Inteso in tutte le sue varie accezioni (come elemento grafico, come senso immediato e come missiva che ha tanti destinatari ma ritorna inevitabilmente al mittente), il titolo della mostra, “Lettere”, curata da Marco Bazzini e Daniela Simoni invita a una lettura trasversale, capace di coniugare due sguardi, di dar vita a una conversazione creativa tra l’artista degli angeli ribelli e il padre di un pensiero che ha voluto cancellare per ricordare.

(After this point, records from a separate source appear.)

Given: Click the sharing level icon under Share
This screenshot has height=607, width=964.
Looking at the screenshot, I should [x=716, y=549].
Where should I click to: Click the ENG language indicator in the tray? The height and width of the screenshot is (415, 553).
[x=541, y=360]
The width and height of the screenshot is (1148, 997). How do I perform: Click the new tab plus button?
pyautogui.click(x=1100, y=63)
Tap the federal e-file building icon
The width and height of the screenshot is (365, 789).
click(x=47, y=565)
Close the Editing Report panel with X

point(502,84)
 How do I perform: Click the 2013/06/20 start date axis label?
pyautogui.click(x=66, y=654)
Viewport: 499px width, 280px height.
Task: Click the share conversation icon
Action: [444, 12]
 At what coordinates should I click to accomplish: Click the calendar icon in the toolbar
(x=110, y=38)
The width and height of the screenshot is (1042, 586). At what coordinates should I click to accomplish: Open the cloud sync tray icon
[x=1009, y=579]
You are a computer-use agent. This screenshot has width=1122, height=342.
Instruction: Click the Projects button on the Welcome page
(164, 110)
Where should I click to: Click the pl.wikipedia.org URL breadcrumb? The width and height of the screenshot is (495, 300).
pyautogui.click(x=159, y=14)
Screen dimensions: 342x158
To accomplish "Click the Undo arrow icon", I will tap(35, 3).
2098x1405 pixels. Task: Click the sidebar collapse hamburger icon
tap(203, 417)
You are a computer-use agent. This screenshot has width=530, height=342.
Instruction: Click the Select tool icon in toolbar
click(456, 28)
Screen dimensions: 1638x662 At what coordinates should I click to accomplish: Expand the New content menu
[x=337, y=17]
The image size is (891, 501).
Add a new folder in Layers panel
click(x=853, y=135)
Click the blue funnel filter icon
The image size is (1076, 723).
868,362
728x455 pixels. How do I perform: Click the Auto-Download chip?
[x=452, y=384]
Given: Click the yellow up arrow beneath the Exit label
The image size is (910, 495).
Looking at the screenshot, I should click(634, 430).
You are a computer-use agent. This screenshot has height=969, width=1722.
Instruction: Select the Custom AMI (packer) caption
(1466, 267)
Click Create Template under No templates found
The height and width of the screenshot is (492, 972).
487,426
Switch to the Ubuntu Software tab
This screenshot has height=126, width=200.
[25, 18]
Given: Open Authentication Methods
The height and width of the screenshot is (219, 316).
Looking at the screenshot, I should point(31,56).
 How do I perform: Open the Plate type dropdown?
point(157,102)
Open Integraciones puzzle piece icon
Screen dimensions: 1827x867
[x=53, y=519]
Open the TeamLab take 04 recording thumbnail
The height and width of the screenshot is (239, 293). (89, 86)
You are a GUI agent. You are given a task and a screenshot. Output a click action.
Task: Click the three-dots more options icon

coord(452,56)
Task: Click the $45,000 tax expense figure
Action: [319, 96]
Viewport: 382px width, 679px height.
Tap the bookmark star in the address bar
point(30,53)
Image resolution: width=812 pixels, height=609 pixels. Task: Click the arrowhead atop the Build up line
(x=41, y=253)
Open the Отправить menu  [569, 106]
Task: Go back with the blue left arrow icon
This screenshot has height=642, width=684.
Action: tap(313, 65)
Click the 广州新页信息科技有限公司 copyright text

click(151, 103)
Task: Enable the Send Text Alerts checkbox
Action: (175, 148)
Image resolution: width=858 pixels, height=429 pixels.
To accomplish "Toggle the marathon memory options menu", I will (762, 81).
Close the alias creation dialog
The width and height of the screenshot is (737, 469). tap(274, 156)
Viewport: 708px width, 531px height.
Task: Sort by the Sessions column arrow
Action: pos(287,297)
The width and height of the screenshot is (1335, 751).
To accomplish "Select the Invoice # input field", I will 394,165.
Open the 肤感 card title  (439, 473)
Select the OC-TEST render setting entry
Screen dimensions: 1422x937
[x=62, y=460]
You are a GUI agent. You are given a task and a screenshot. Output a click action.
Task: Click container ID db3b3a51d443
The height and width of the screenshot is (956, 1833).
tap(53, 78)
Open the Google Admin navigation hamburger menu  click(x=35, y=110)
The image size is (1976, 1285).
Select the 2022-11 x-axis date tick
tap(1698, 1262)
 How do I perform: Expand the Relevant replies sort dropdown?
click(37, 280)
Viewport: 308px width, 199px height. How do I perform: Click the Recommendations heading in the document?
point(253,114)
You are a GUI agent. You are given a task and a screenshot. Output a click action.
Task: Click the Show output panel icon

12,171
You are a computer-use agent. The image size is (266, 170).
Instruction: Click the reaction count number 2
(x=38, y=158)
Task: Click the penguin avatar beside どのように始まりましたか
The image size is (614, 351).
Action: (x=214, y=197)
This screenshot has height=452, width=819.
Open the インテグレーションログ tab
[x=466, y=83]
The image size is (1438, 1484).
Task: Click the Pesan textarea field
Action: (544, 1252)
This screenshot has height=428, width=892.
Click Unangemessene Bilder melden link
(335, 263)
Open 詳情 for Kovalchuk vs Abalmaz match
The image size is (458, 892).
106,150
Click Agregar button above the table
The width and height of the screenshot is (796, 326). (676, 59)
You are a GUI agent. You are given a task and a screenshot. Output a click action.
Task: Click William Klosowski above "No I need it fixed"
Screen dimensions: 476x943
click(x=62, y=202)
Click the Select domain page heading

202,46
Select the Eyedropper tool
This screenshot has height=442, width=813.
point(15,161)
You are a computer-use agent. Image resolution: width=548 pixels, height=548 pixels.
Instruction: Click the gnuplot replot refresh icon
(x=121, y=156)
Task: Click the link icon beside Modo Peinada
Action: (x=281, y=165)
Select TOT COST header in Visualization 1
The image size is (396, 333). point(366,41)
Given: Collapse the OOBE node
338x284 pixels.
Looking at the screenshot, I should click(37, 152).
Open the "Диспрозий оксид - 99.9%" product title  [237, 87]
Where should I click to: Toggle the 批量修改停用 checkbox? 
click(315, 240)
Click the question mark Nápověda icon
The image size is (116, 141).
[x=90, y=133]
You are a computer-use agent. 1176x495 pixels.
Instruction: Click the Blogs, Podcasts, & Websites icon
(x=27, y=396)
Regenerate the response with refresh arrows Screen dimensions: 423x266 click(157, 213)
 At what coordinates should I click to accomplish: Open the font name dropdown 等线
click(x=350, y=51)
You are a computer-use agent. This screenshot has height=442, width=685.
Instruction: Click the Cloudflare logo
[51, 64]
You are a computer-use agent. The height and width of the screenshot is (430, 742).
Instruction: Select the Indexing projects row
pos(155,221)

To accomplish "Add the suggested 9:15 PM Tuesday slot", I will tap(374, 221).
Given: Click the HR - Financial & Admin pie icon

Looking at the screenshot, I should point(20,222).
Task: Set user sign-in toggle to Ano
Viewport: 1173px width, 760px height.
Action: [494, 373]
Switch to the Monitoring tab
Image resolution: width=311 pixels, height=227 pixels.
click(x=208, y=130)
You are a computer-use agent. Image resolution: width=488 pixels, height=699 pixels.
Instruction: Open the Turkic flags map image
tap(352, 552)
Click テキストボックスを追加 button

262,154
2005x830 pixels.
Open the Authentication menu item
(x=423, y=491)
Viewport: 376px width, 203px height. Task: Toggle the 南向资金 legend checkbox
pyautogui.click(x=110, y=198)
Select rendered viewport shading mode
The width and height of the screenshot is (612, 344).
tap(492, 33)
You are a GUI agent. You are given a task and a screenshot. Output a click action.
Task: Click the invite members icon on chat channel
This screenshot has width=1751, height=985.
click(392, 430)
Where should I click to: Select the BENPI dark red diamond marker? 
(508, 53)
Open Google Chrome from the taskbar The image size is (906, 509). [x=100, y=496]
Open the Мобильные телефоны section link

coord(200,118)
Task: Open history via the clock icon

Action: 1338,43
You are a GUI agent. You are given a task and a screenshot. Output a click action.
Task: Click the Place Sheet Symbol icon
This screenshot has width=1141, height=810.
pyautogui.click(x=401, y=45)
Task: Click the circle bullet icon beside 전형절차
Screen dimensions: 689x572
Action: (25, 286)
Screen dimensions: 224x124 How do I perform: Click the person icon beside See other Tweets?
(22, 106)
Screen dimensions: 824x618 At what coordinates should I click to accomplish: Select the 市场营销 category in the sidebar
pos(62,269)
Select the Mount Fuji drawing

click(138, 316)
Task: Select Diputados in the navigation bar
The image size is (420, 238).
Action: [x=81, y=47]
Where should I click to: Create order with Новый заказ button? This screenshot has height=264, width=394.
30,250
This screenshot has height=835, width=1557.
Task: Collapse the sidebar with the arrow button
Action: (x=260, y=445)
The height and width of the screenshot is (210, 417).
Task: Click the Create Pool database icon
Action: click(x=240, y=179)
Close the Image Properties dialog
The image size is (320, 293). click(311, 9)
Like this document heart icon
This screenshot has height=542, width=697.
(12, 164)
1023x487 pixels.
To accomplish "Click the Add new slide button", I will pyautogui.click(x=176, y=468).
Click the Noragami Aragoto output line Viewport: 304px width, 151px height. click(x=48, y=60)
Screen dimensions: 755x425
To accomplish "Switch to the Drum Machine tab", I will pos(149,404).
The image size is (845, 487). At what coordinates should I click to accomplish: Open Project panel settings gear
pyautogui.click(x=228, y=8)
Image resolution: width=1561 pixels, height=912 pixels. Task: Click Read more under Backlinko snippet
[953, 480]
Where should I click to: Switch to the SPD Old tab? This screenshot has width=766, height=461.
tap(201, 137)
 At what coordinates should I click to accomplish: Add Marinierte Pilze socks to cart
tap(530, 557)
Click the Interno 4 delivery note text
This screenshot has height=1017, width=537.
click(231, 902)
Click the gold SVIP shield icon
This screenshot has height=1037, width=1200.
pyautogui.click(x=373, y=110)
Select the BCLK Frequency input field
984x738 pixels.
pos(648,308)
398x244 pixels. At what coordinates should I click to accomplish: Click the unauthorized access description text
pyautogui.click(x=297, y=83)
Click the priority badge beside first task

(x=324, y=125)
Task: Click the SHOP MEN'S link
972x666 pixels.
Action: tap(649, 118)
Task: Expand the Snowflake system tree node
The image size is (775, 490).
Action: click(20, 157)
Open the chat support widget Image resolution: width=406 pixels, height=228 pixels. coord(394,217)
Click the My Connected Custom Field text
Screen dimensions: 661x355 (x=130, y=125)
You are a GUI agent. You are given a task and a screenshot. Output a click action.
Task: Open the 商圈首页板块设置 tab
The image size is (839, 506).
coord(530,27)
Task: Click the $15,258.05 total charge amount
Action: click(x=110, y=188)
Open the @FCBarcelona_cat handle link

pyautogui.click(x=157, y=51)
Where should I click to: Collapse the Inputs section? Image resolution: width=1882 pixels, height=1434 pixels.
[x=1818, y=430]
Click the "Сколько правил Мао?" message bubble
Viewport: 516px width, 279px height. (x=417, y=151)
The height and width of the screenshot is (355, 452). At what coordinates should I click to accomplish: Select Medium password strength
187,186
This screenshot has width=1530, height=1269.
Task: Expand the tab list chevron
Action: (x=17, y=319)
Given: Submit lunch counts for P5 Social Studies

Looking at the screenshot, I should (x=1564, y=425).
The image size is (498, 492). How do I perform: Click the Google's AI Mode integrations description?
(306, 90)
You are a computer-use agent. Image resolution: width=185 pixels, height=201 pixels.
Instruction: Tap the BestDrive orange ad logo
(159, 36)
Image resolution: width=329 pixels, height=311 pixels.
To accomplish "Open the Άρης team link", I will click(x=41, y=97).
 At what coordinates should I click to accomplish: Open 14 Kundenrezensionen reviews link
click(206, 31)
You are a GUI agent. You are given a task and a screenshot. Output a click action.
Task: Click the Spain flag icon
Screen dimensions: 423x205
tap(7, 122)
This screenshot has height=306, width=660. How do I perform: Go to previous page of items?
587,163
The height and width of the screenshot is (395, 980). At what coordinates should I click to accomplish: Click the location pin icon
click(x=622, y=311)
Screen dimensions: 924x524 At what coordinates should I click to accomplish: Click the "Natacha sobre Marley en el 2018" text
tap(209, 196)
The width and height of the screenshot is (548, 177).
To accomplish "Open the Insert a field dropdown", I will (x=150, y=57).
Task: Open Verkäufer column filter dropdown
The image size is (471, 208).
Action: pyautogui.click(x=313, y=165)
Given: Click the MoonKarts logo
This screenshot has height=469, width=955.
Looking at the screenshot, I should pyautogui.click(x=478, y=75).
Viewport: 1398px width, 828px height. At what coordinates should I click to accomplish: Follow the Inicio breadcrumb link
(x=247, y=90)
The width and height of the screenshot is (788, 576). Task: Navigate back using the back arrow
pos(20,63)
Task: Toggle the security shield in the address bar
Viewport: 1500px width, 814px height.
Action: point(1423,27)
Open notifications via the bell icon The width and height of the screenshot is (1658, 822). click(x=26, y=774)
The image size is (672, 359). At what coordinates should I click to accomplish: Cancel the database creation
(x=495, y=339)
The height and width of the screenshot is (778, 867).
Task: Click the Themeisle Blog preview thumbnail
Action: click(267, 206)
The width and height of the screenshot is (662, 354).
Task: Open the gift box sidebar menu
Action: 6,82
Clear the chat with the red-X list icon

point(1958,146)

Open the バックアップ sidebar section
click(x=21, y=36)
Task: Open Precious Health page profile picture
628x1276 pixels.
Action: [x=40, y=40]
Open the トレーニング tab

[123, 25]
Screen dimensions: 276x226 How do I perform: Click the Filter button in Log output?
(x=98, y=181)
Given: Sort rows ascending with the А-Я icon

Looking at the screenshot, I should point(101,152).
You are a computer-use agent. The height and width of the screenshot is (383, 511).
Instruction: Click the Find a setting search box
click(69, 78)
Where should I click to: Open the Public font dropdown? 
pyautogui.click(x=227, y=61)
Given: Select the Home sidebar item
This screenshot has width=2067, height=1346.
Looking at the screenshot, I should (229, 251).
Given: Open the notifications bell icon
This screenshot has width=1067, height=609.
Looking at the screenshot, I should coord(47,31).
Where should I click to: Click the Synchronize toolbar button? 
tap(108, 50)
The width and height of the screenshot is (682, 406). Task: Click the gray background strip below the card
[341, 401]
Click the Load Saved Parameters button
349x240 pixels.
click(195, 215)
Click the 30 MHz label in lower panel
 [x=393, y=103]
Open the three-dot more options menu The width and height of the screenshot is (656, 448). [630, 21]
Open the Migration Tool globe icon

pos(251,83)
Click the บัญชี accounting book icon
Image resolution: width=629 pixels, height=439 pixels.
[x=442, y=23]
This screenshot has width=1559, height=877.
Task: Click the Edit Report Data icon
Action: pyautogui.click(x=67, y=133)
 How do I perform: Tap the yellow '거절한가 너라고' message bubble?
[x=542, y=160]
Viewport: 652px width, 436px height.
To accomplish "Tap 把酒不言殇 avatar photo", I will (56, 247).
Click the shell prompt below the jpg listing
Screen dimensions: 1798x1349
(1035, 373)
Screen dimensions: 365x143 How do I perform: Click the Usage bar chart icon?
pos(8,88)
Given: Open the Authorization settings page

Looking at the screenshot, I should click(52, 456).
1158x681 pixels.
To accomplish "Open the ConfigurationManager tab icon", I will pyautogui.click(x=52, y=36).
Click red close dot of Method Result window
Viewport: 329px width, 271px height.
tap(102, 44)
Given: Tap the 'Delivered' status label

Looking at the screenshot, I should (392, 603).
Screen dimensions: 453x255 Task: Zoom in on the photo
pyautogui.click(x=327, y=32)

Divisa tra il Centro Studi e la Casa Museo l’opera di Isgrò è, in questo percorso fatto di cortocircuiti, di sconfinamenti, di ibridazioni, di parole e di pensieri quotidiani, racconto dove la parola azzera la distanza tra i due artisti per generare contatti, connessioni, gustose fantasie d’avvicinamento. Se nel Centro Studi alcune opere di Isgrò dialogano con quelle di Licini – tra queste ci sono Il modello del dubbio permanente (2013), la Cancellatura a Elisa (1984), Il Go (1972), l’Enciclopedia Treccani Vol. XX (1970) – per creare una duplice atmosfera riflessiva e offrire al pubblico alcuni apparati didattici mediante i quali apprezzare due poetiche legate al filo del fare e al pensiero sul fare, nella Casa Museo il percorso si fa sonoro, squillante, argentino: e richiama alla memoria quel gioco proposto da Mozart con Der spiegel (Duett für zvei Violinen), partitura che può essere letta da ambedue le parti dello spartito e che permette ai due violini di posizionarsi comodamente l’un di fronte l’altro. Qui Merda (1950) di Licini, un mare bluastro accarezzato da un cielo azzurrino, è raffinatezza ironica, visione optofonetica.
Nelle vecchie cantine, ristrutturate e adibite a spazio espositivo, la scena è tutta dedicata a Isgrò, al suo itinerario intellettuale, a una grammatica – nel percorso ci sono Annarita (1973) e la Storia rossa (1979) – che non smette di “proteggersi dall’arte e dalla pioggia”.